Following the the Joplin disaster, the National Weather Service post storm assessment noted those responsible for reporting and responding to severe weather are torn on the issue of how much warning is too much:
During interviews, Emergency Managers in particular felt the frequency of warnings was appropriate, while media staff were split with some saying ―most warnings were ‘cry wolf’”, while others emphasized the importance of advance warning for all tornadoes regardless of false alarms.
For Friday’s outbreak locally, the National Weather Service (NWS) office in Sterling, Virginia issued 23 tornado warnings for its forecast area covering the Washington and Baltimore region. So far, it has confirmed 10 tornadoes*. James Lee, meteorologist-in-charge of the Sterling office, said evidence for three potential additional tornadoes is being evaluated near Poolesville, Md., Manassas, Va., and Indian Head, Md.
A reasonable rough estimate of the false alarm rate for Friday’s outbreak was 50 percent - much better than the national average.
“I’m convinced we did very well [forecasting] this event,” Lee said.
Nevertheless, we have seen an outcry that warnings were “over the top.”
There’s no easy fix to the false alarm problem.
Ironically, improving radar technology may be increasing the potential for false alarms. Radar detection of the storms capable of producing tornadoes may be outpacing scientists’ ability to determine which of these storms will actually produce a real tornado on the ground.
Some have advocated we could reduce the perception of false alarms by changing warning terminology - perhaps by distinguishing “potential” tornadoes from “confirmed” tornadoes:
CWG reader Curt McCormick said: “I think NWS needs to use the term tornado emergency when there is a confirmed tornado on the ground and use tornado warning for doppler [radar] indicated storms. There needs to be a differentiator there.”

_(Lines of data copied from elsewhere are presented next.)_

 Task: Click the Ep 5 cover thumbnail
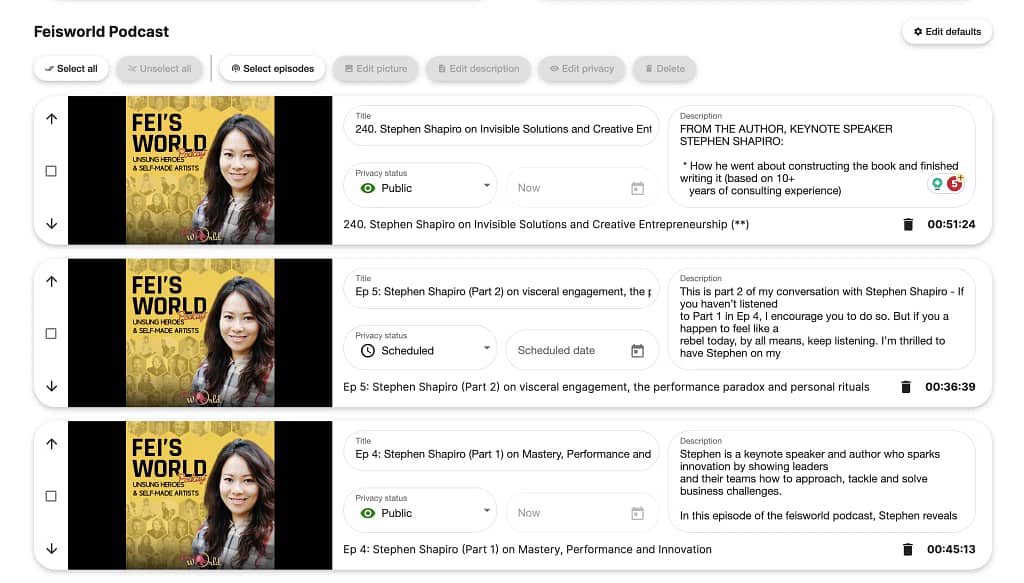[200, 333]
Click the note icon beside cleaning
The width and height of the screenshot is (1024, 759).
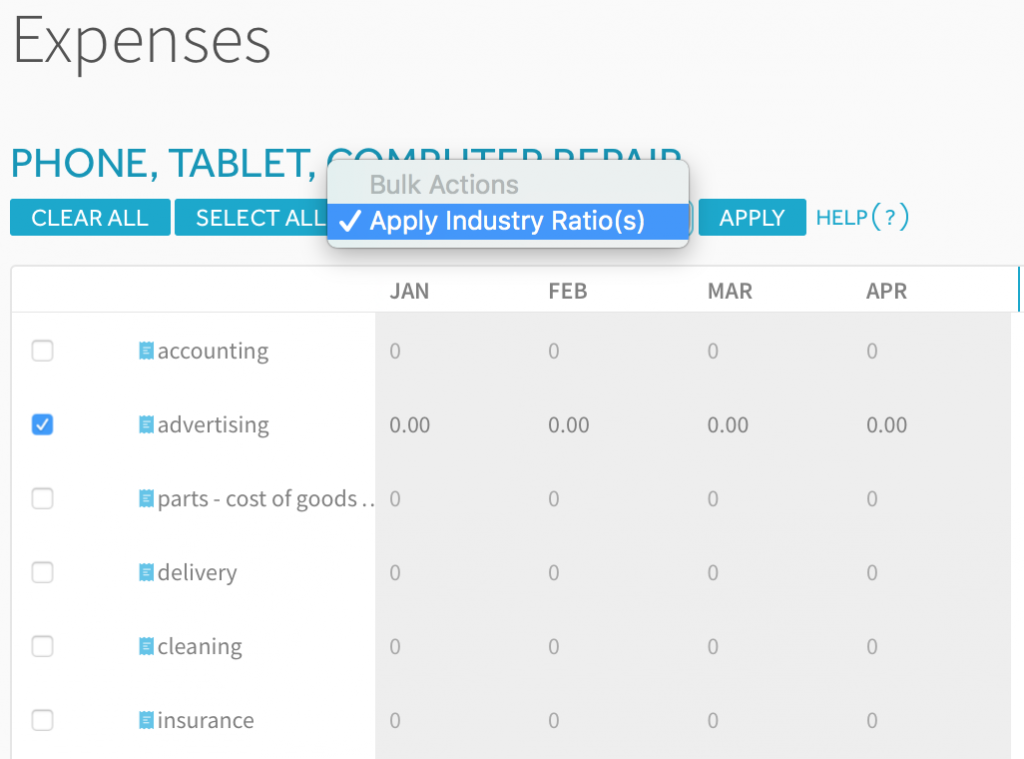tap(146, 646)

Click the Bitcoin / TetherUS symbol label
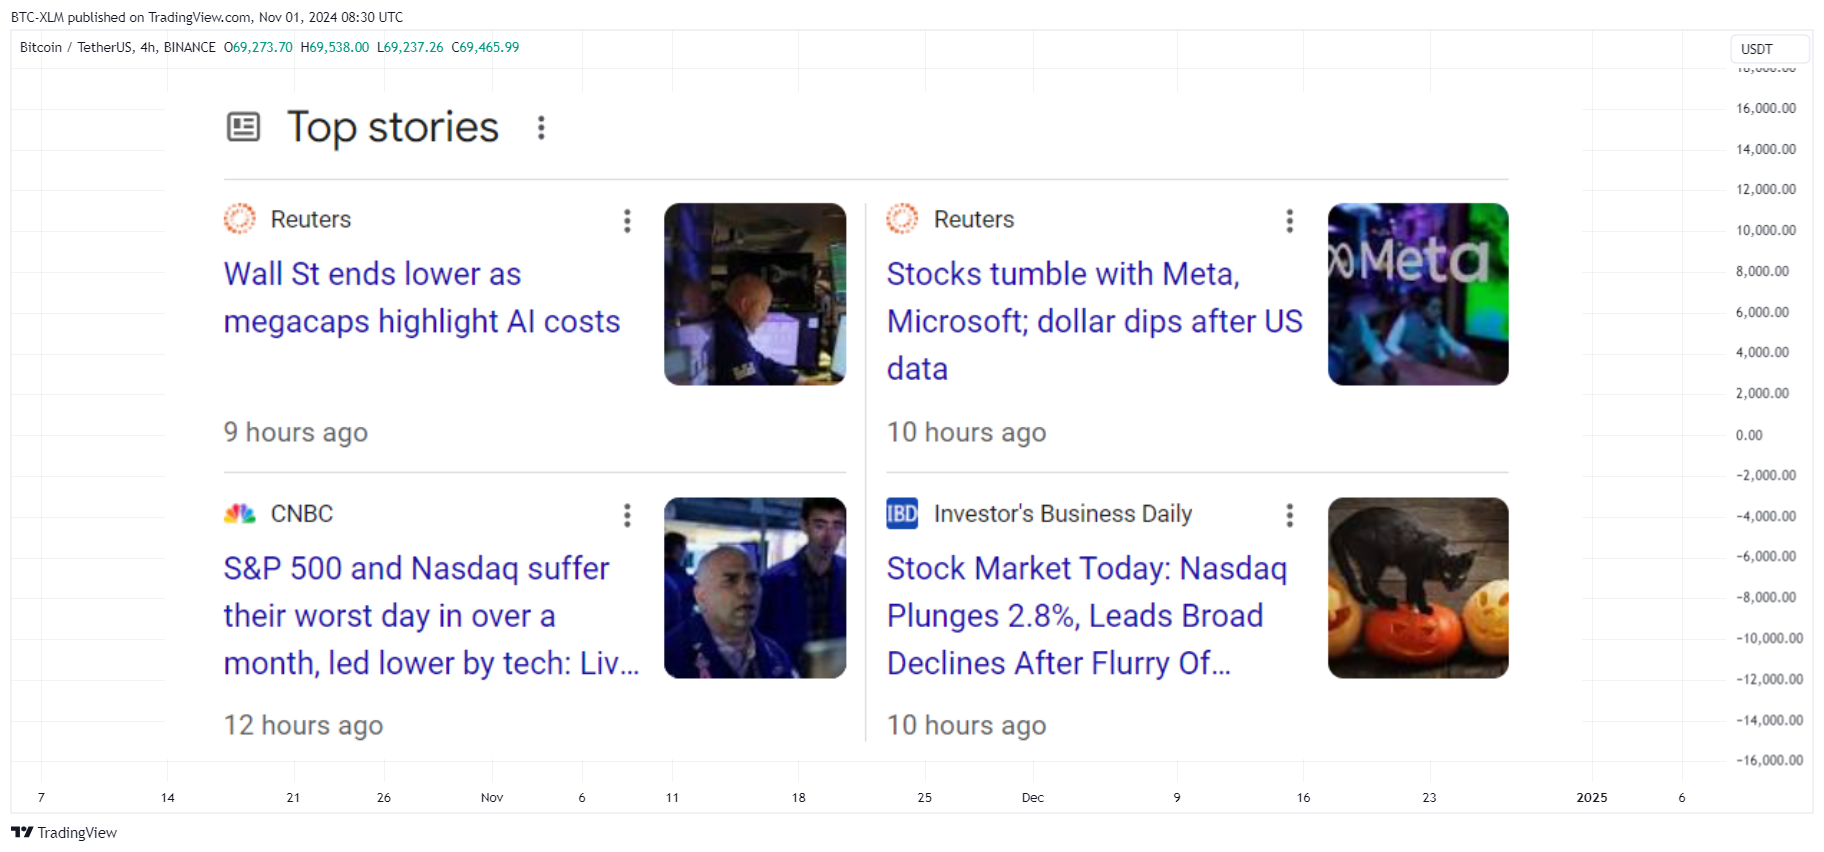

PhillyWeather added: “Tiered warnings (threat, warning, emergency or something like that) would really, really go a long way to undoing the “hype” factor.”
I agree with the gist of these comments. It’s long past time the NWS seriously evaluate and confront the false alarm problem. I’d just add new terminology would need to be carefully developed (with meteorologists) and rigorously tested by social scientists to assure effectiveness before making a change (from the current binary “warning” or “no warning” system). We don’t want to take one step forward and two steps back.
* Eight of the 10 confirmed tornadoes that occurred in Washington/Baltimore region on June 1 are listed on the NWS-Sterling website. Two more were confirmed Tuesday: small tornadoes that touched down near Simpsonville in Howard county and in Allegany county, Md. Additional tornadoes occurred outside the NWS-Sterling office’s jurisdiction in eastern Maryland and southeast Virginia.